-------- DATASET RECORDS
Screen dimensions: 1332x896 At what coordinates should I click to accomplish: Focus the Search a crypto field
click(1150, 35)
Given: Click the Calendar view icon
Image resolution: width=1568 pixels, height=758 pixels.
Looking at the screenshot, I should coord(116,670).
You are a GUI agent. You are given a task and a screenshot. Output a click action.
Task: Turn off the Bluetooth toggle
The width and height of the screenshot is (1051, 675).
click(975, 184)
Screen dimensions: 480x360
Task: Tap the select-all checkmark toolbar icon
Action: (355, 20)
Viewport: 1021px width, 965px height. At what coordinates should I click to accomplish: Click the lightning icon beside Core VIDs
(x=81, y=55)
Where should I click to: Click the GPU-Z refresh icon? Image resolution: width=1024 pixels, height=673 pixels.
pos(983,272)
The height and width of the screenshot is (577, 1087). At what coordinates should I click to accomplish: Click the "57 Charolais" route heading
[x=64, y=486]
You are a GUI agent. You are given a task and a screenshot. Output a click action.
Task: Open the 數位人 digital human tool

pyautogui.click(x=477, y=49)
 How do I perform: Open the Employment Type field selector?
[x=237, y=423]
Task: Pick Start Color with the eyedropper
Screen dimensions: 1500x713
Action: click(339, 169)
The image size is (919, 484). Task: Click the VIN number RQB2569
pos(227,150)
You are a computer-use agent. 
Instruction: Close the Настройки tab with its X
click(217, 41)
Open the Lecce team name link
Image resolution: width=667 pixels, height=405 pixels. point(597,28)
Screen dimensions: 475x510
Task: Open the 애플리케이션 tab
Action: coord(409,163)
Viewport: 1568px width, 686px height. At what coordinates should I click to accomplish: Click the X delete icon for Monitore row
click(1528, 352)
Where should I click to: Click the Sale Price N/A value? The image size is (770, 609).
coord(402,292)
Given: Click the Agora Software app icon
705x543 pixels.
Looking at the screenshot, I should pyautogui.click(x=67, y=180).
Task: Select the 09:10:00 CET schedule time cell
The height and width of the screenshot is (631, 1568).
----------------
- WHAT TO DO -
Every record should be output precisely as it was given.

- ANSWER -
Screen dimensions: 1332x896 At what coordinates should I click to accomplish: Focus the Search a crypto field
click(1150, 35)
Given: Click the Calendar view icon
Image resolution: width=1568 pixels, height=758 pixels.
Looking at the screenshot, I should coord(116,670).
You are a GUI agent. You are given a task and a screenshot. Output a click action.
Task: Turn off the Bluetooth toggle
The width and height of the screenshot is (1051, 675).
click(975, 184)
Screen dimensions: 480x360
Task: Tap the select-all checkmark toolbar icon
Action: (355, 20)
Viewport: 1021px width, 965px height. At what coordinates should I click to accomplish: Click the lightning icon beside Core VIDs
(x=81, y=55)
Where should I click to: Click the GPU-Z refresh icon? Image resolution: width=1024 pixels, height=673 pixels.
pos(983,272)
The height and width of the screenshot is (577, 1087). At what coordinates should I click to accomplish: Click the "57 Charolais" route heading
[x=64, y=486]
You are a GUI agent. You are given a task and a screenshot. Output a click action.
Task: Open the 數位人 digital human tool

pyautogui.click(x=477, y=49)
 How do I perform: Open the Employment Type field selector?
[x=237, y=423]
Task: Pick Start Color with the eyedropper
Screen dimensions: 1500x713
Action: click(339, 169)
The image size is (919, 484). Task: Click the VIN number RQB2569
pos(227,150)
You are a computer-use agent. 
Instruction: Close the Настройки tab with its X
click(217, 41)
Open the Lecce team name link
Image resolution: width=667 pixels, height=405 pixels. point(597,28)
Screen dimensions: 475x510
Task: Open the 애플리케이션 tab
Action: coord(409,163)
Viewport: 1568px width, 686px height. At what coordinates should I click to accomplish: Click the X delete icon for Monitore row
click(1528, 352)
Where should I click to: Click the Sale Price N/A value? The image size is (770, 609).
coord(402,292)
Given: Click the Agora Software app icon
705x543 pixels.
Looking at the screenshot, I should pyautogui.click(x=67, y=180).
Task: Select the 09:10:00 CET schedule time cell
The height and width of the screenshot is (631, 1568).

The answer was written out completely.